Feb 12, 2011

Code Reviews Are For Critics

OK, so this is coming from a need to redeem myself. I screwed up and the only way that this will stop making me so miserable is if I help another developer not make the same mistake and then have to suffer the consequences such as being jolted out of sleep at 5 AM on a Saturday by a nightmare where you are being surrounded by Int32s overpowering you with the help of the Convert method and trying to change the Real you in to one of them. Its all over in a fraction of a second and you are now an Int32, you've either lost something that was yours or you've acquired some of their characteristics, you'll never be the same, you have been assimilated, you are now... well, them!!.


The Cast in My Dream


So this is how I screwed up.

I wrote
BillAmount = convert.ToInt32(row["bill_amount"]);
instead of
BillAmount = convert.ToDouble(row["bill_amount"]);
when hydrating an object with the data coming back from a stored procedure.
(Writing those lines again just gave me the shivers and I'm a little queasy.)

The erroneous cast of course rounded the cents in the amount so if the amount was $4.95 it now ended up being $5.00 or if it was $4.45 it would now be $4.00.

The Bug In the Machine

Salad, Alien Made Out of Vegetables by Till NowakSo now that we know how I screwed up...the question now is why didn't I see this before I even committed the code? This could have been caught before we went to production with this... ya we did .. we found the damn bug scurrying around in our production machines and killed it there before it turned dark green, grew fangs and a pointy tail and ate the pilot.

So the world is now safe from that monster ... but why did we miss it in the first place? we had the processes in place to catch these things before they go out to production, we wrote the unit tests, documented the project, did the code review, went through QA, passed the Certification Tests, and finally deployed to production after a pretty intense and rigorous process.


Tracking The Bug

I think the answer lies in how we finally found the bug. As the saying goes, the devil is in the details, sadly not all details are of immediate concern to everyone on the project, and among the myriad of things that can go wrong in a software project it is easy to miss several important but minor details.

An easy way In my opinion to get these details straight could be to have a check list that should be gone through at every stage in the life cycle of the project.

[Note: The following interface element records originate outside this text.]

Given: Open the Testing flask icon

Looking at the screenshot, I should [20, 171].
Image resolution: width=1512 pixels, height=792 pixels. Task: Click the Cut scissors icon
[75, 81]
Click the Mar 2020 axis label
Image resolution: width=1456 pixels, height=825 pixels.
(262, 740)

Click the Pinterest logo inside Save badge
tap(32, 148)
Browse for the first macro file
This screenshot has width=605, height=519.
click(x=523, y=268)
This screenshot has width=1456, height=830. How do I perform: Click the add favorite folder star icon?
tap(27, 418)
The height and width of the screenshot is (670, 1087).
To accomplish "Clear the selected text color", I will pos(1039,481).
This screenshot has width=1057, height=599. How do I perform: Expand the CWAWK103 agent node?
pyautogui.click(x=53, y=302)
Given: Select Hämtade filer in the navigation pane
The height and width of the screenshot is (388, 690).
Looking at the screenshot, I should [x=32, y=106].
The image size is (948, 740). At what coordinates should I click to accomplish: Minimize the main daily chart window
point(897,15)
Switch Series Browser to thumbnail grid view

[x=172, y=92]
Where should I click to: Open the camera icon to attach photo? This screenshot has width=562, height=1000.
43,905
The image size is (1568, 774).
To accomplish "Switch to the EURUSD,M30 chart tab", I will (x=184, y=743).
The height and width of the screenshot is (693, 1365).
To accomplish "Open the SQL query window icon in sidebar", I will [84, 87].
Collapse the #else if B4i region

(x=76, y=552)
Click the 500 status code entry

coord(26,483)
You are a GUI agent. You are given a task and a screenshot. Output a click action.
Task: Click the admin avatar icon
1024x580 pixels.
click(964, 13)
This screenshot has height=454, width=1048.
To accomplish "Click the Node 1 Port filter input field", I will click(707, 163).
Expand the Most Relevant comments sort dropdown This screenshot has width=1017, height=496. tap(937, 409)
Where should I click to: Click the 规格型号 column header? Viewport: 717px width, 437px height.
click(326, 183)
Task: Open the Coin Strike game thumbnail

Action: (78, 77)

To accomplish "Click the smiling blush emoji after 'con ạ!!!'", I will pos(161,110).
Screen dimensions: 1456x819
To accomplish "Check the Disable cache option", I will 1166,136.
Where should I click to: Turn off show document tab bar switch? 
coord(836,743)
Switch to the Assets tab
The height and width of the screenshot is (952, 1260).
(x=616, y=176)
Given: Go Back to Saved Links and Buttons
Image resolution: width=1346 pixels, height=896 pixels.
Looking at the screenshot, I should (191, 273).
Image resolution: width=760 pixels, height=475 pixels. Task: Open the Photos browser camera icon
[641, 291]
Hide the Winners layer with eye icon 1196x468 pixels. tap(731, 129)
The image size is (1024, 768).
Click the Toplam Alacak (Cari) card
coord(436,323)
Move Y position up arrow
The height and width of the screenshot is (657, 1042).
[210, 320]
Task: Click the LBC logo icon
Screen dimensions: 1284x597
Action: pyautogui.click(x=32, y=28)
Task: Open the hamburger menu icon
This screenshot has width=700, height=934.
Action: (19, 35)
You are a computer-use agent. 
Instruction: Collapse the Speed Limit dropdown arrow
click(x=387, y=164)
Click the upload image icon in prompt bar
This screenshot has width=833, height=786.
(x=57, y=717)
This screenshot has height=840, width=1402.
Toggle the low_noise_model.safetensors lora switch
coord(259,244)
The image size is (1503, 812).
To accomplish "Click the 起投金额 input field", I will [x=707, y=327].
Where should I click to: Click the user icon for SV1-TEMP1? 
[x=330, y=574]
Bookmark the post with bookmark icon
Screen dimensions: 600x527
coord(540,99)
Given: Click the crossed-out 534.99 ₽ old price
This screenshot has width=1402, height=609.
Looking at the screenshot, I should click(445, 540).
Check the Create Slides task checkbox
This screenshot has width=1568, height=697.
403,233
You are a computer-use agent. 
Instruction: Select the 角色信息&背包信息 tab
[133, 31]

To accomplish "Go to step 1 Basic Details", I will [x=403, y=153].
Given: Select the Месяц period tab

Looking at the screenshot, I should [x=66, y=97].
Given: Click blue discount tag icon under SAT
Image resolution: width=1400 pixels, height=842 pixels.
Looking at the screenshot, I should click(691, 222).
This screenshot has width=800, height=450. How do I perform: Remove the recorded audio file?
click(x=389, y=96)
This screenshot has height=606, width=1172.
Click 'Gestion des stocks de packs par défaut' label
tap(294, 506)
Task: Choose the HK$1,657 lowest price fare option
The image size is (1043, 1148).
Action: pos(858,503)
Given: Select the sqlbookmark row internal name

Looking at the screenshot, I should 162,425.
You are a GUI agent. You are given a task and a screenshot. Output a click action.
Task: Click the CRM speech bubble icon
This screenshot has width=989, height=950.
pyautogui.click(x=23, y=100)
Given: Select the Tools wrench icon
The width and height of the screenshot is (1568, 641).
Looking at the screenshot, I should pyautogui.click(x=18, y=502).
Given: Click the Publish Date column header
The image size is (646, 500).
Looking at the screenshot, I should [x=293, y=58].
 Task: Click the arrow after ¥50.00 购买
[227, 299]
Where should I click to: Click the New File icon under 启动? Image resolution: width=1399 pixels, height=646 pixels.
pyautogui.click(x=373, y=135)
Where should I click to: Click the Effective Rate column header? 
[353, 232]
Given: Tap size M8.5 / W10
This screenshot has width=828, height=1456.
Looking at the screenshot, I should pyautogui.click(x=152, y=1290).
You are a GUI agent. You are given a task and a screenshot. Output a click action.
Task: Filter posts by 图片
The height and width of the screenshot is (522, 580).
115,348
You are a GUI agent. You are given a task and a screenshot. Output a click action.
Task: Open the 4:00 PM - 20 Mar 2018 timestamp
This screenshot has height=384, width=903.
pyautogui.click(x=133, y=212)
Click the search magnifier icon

I know, we don't need another document, and another process to follow, however if we think about it all this Check list is, is the requirements in a condensed format.

The check list should just be a set of expectations/issues that the software project has to resolve. This check list should be written by each stake holder in a project at the beginning of the project and updated as/if expectations/requirements change during the course of the project. Some or most of these could even be translated in to unit tests that would ensure that the goals are being met.

This check list should be used by each stake holder at various stages in the project's life cycle to then verify that his/her expectations are being met and if not then require that the cause be investigated until a satisfactory answer is received. That is to say If Ya See Something SAY Something! (That is essentially how we found the bug! Someone saw the problem and asked the question.)

The point of the checklist is to keep track of the details and to have a mechanism so they are tracked. This check list could be something that each stake holder goes through at the end of a design review, code review, QA test plan and product Demo. I don't think it should be the only focus of the stake holder as this will tend to limit the scope of say a design review or code review to just those set of concerns and could cause other issues to be missed.

The sign off to production should include the items on each stake holder's check list being checked off or crossed off. No item should be left unaddressed.

Critics Rule

It is imperative for a software team to have the resources and the process in place to identify and fix bugs. However this wouldn't mean much without a critical approach.

This is exactly the reason why a developer must not QA his/her own code, the point is that someone other than the developer should take a more critical view of the code and thereby help prevent bugs in the system.

The normal process is to have meetings to review the code that has changed and then sign off on the code once it is found that the accepted coding practices have been followed and that nothing has been overlooked. This is meaningful only if the team in the room is paying attention, is knowledgeable and critical.

Alternatively it could be useful for one to hand over the code to another developer to review, run unit tests, evaluate aspects of the code that are not easily done by automated build tools such as test the logic and recommend a better way of doing something, read the documentation in the code to ensure it is understandable, etc.

Regardless of how this is done it is imperative that code is read and critiqued before it moves out of dev.